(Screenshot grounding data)
╔══
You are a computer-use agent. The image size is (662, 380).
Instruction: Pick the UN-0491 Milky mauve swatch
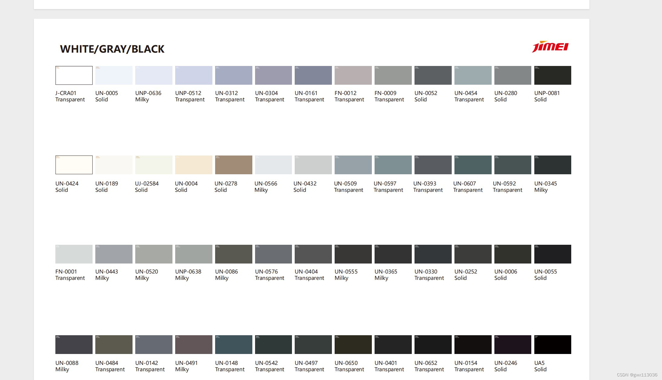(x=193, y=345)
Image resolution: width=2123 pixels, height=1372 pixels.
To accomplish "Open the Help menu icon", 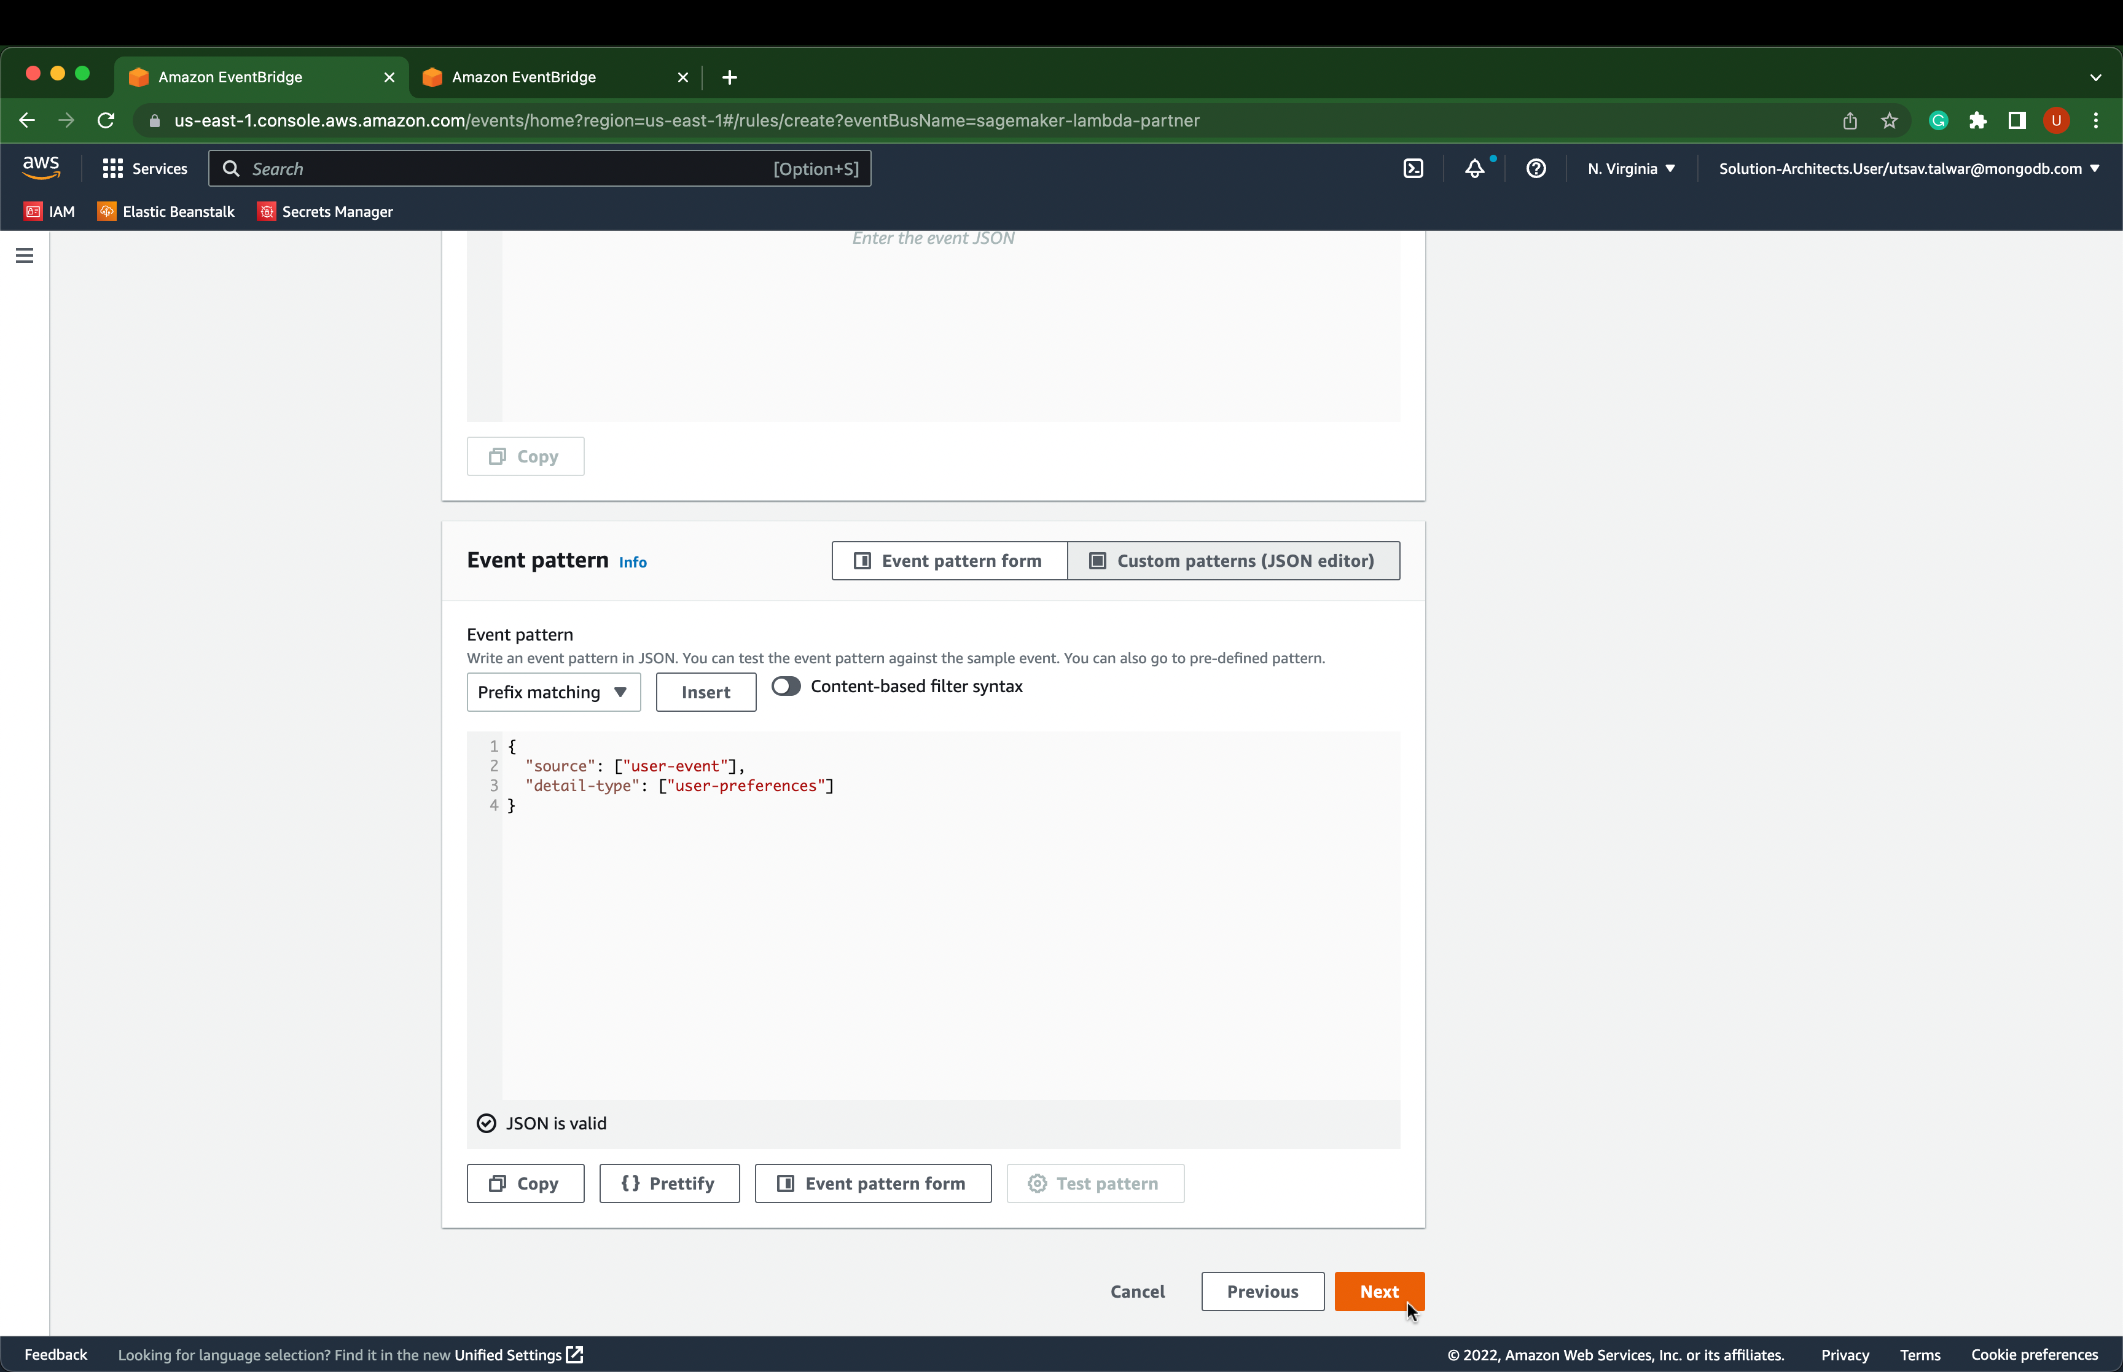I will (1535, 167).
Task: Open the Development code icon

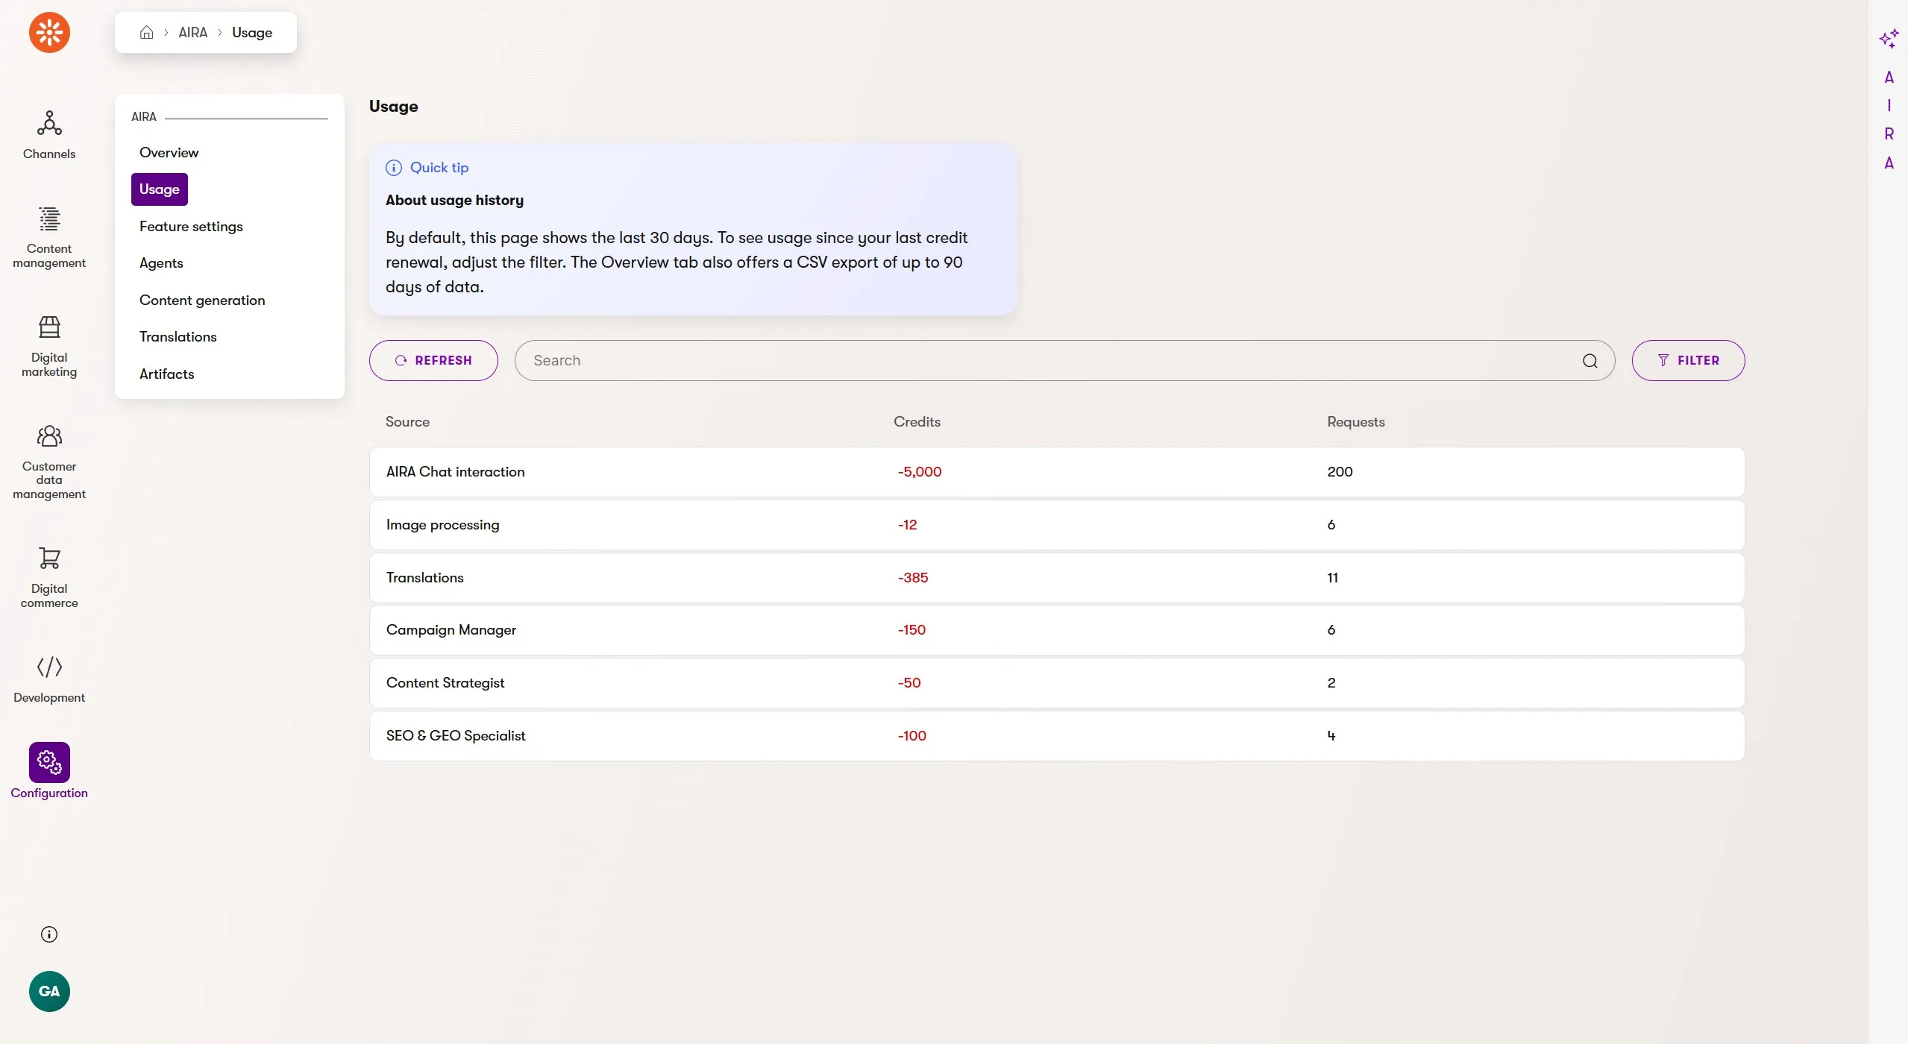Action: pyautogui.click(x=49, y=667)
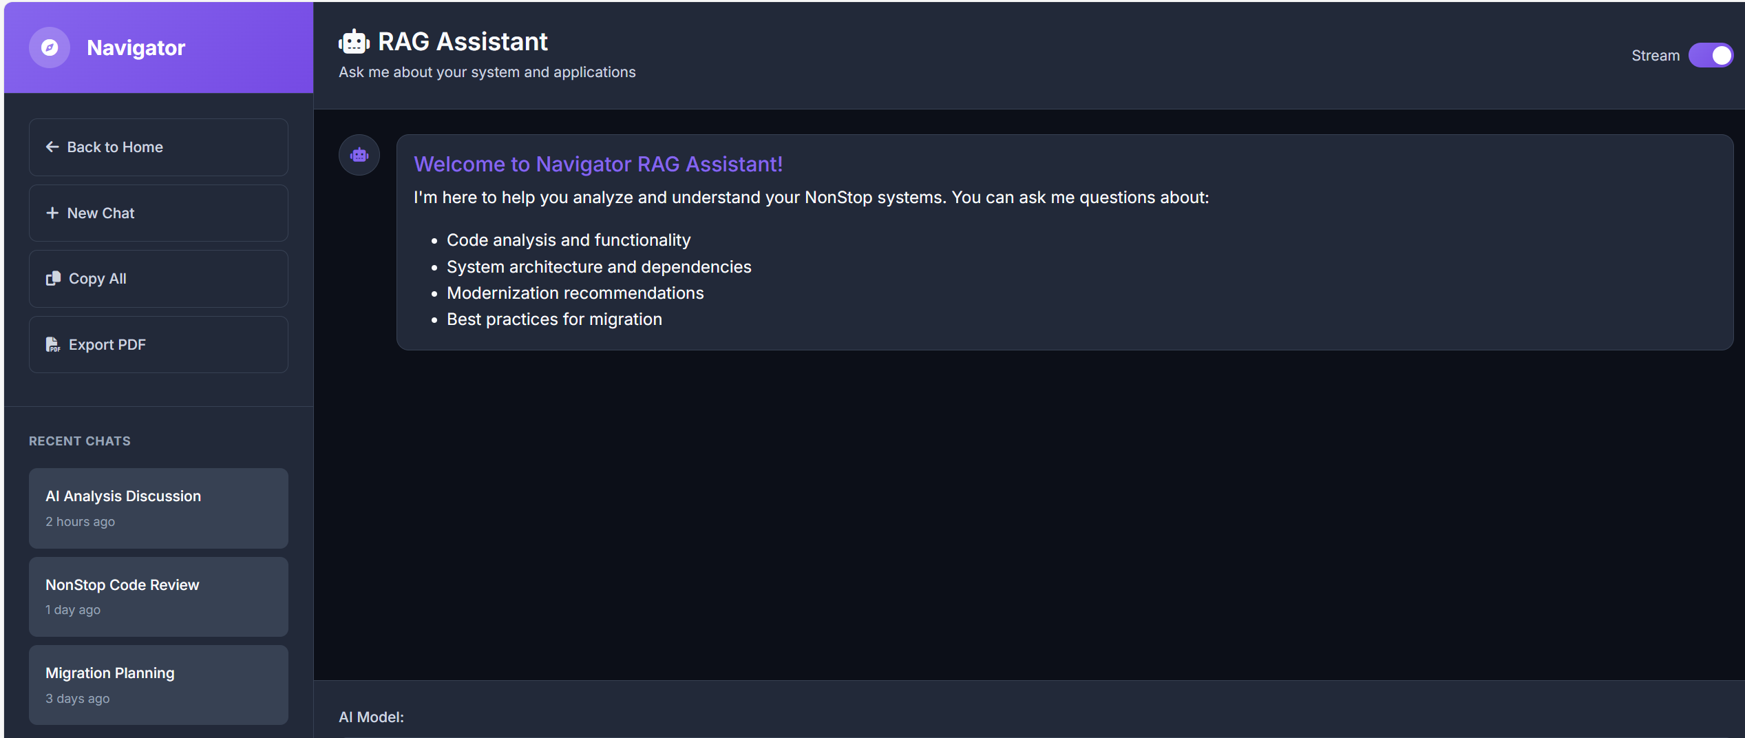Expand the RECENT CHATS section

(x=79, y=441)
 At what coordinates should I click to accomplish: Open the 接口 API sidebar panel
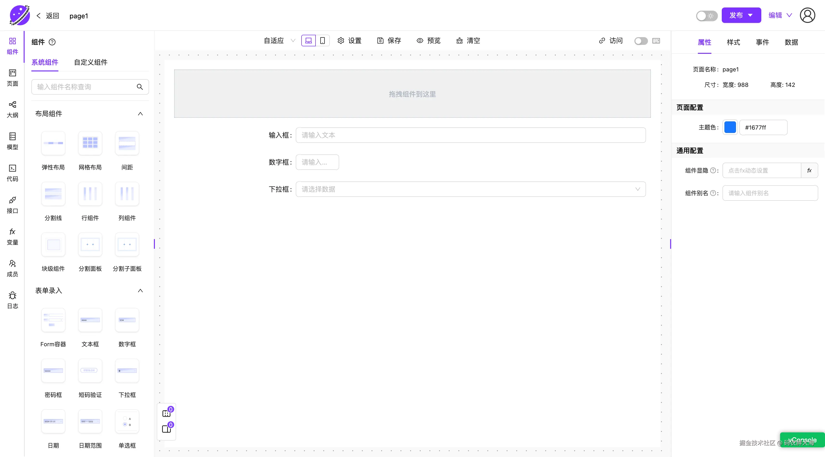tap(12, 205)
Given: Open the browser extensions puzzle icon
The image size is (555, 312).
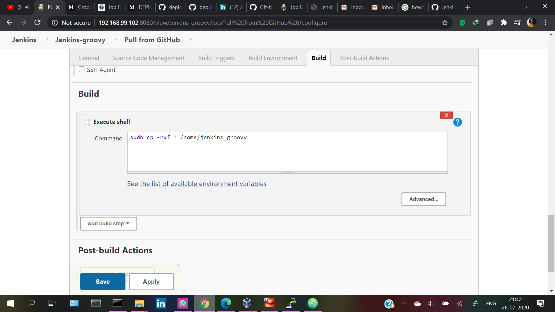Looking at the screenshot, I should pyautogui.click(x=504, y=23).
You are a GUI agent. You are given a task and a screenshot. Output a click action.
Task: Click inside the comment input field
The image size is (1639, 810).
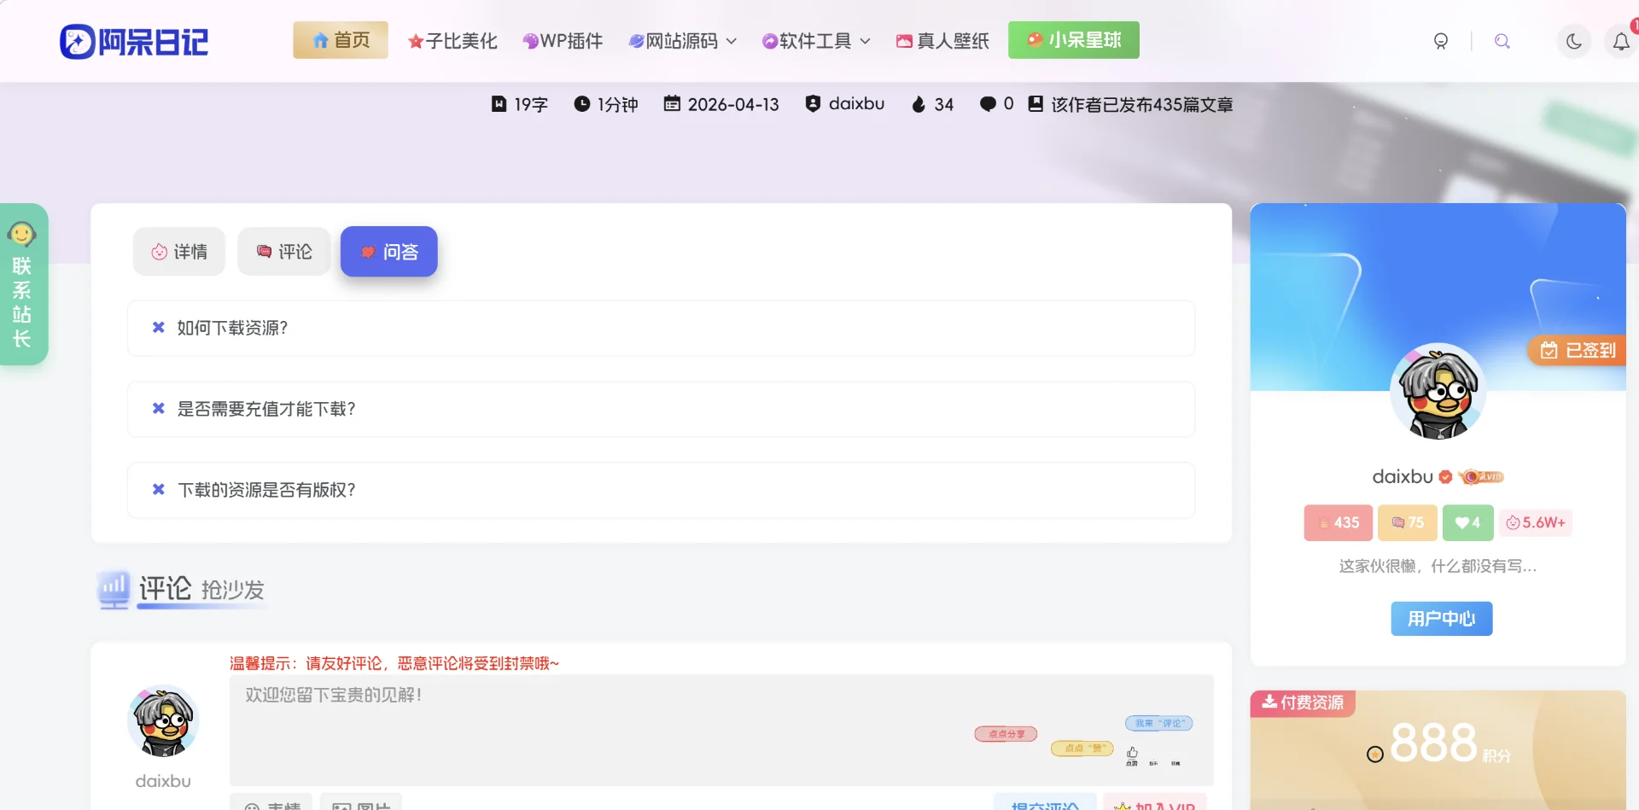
╚══
Only lines that include "agent" belong in the answer; return them from the entries above.

> **RESPONSE TO THIS EXERCISE**:
You are a computer-use agent. The image size is (662, 380).
You are a GUI agent. You are given a task and a screenshot. Output a click action.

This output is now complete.